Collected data
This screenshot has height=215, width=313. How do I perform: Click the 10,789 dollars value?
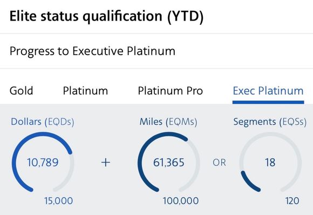click(43, 162)
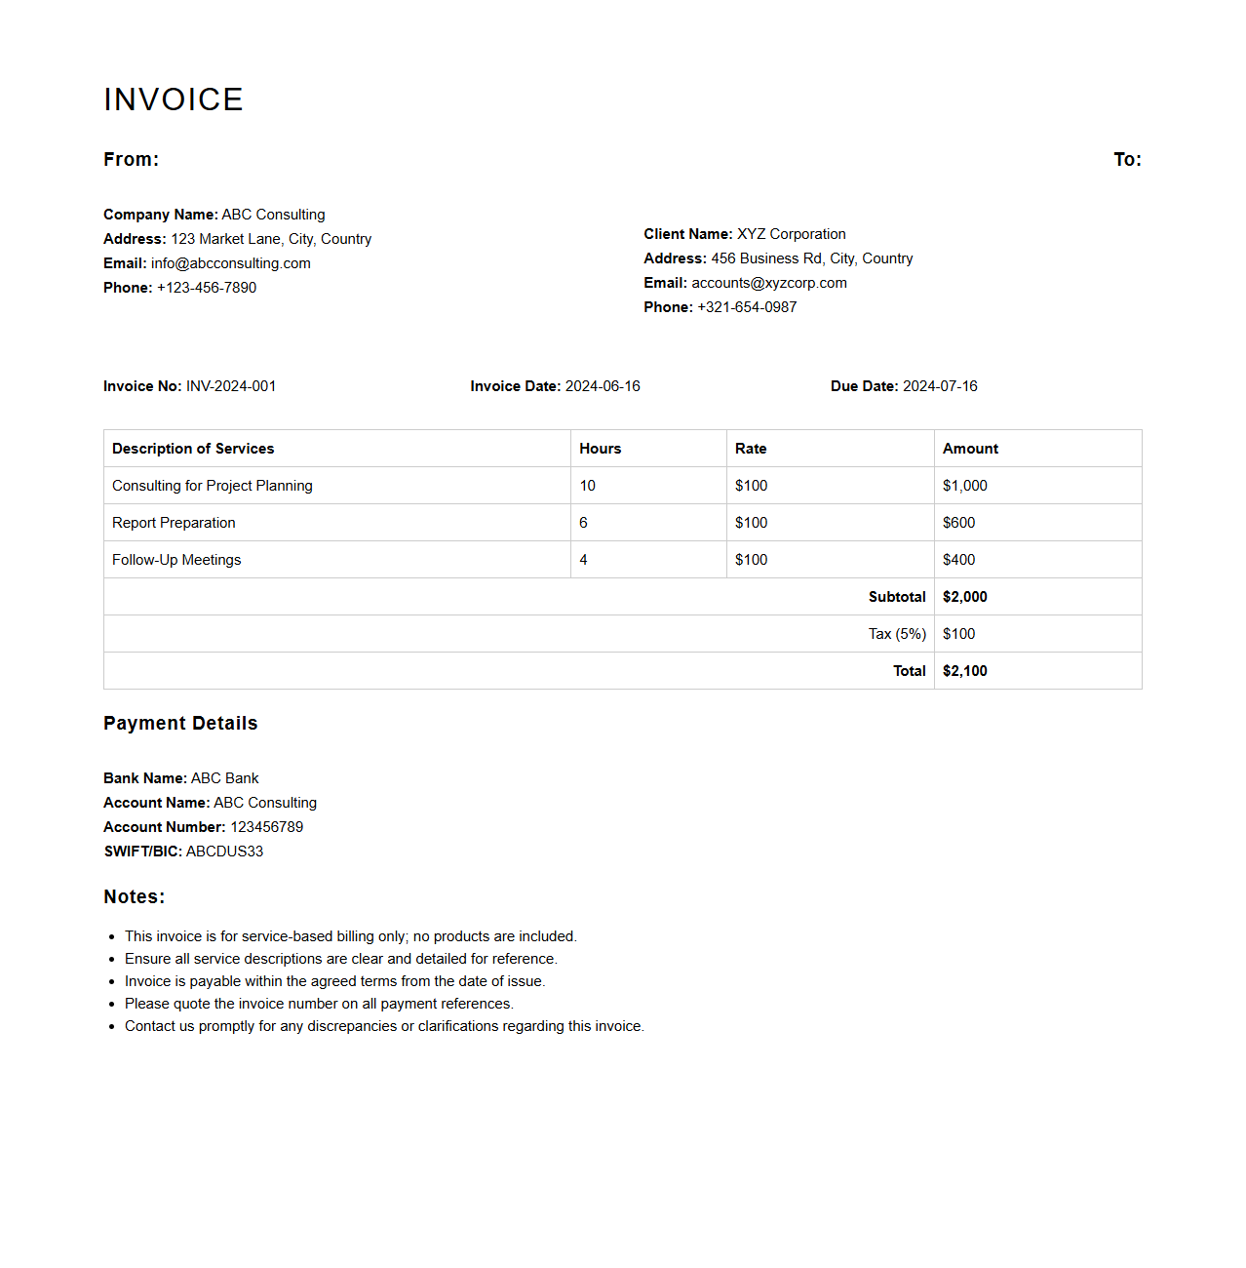Screen dimensions: 1246x1268
Task: Click the INVOICE heading
Action: [174, 99]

Your task: All the lines above should be reproduced exactly, and none of the pictures.

Result of the task:
This screenshot has height=215, width=313. How do I perform: Click the 10,789 dollars value?
click(43, 162)
Screen dimensions: 1246x1268
Task: Click the INVOICE heading
Action: [174, 99]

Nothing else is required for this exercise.